Aからはじまる異界のはなし

会庭初春

Aーはじまり

 はじまりは、他愛の無い好奇心だった。

 魔道書なるものを入手してしまったら、きっと誰でも開きたくなるだろう? 少なくともわたしはそうだ。


 いつからそこに在るのかわからないような、おんぼろの古書店……そう古本屋ではなく、コショテンという呼び名が相応しい佇まいのその店で、わたしはその本と出会った。


 店の奥、店主が微睡むレジカウンターの並び。他の本と一緒に、だけど明らかに異彩を放って……わたしには見えた。

 その本を手にし、五百円均一という謳い文句の棚の札を確認してから、恐る恐る眠る店主を起こして会計をした。

 本の裏に貼られた、値札のシールがとても不似合いだったので。購入と同時にそれを剥がした。


 予定していた他の買い物を取りやめて、まっすぐに家に帰る。



 着替えるのももどかしく。古びた、だけど華やかさを色濃く残している硬いその表紙をゆっくりと開いた。

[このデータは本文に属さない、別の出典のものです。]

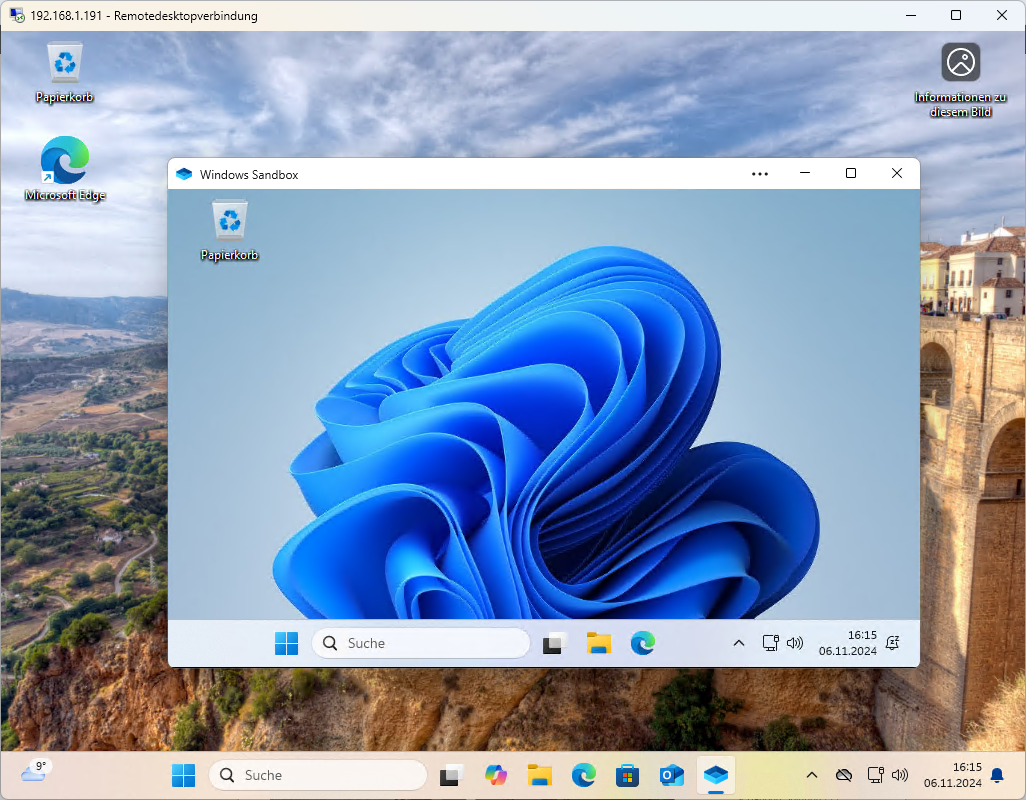Click the speaker volume icon in the Sandbox
Viewport: 1026px width, 800px height.
pyautogui.click(x=795, y=643)
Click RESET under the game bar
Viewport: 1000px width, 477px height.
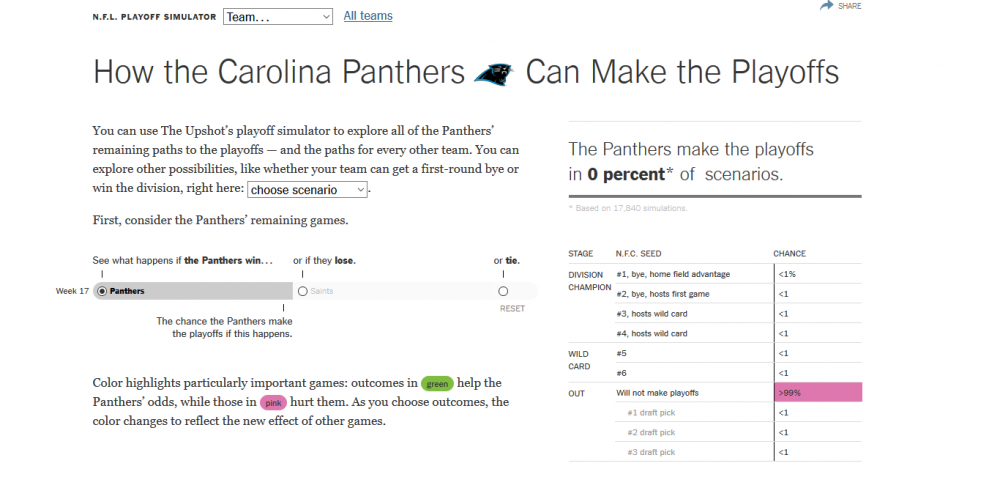pyautogui.click(x=513, y=309)
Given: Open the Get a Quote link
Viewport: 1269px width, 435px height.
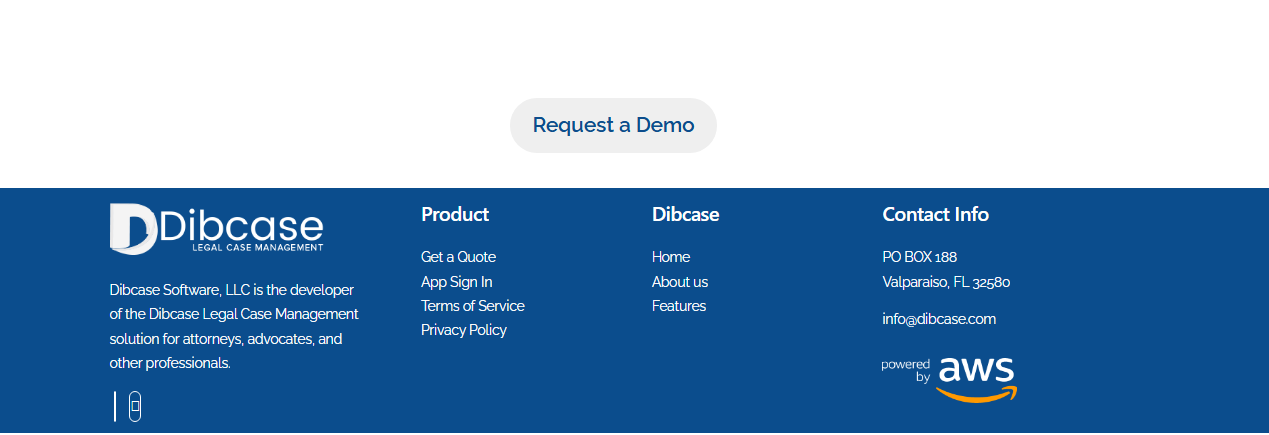Looking at the screenshot, I should click(458, 257).
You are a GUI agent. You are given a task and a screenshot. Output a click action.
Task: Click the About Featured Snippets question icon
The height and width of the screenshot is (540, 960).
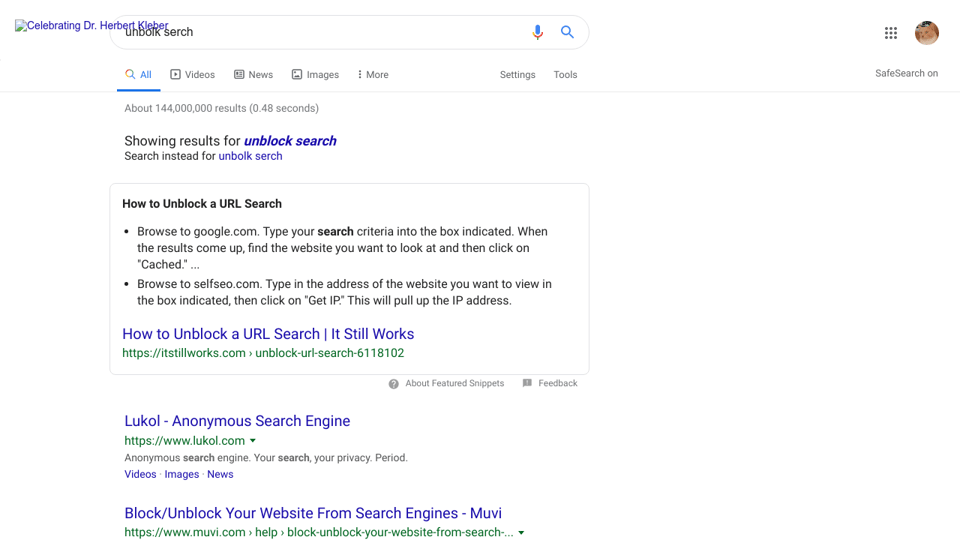tap(394, 384)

 羊皮紙というものにはじめて触れた感動。そして、書かれている文字が日本語であることに戸惑いながら、指でその赤い文字をなぞる。


「満月、血、四つ足の獣の肉、ろうそく、白檀、透き通った水――」


 カレンダーを見れば、丁度今日は満月。それもビックムーンが見れる日だ。


 血……先月職場の創立五十周年の記念品として貰った、赤ワインがある。

 肉……カレーを作ろうと思って買ってきた、豚肉。

 ろうそく、白檀……お仏壇から借りる、白檀の香りのお線香はお気に入り。

 水……水道水をコップに汲んだ。


 羊皮紙に書かれていた図柄を、自室に広げたブルーシートの上にチョークで書き写す。

 祭壇に見立てた、フリマで五百円で……あ、これも五百円だった。妙に五百円に縁があるなと思いながら、オレンジ色の小さなテーブルに、御供物を並べあげる。



 そして、天窓の中心に満月がくるのを座して待った。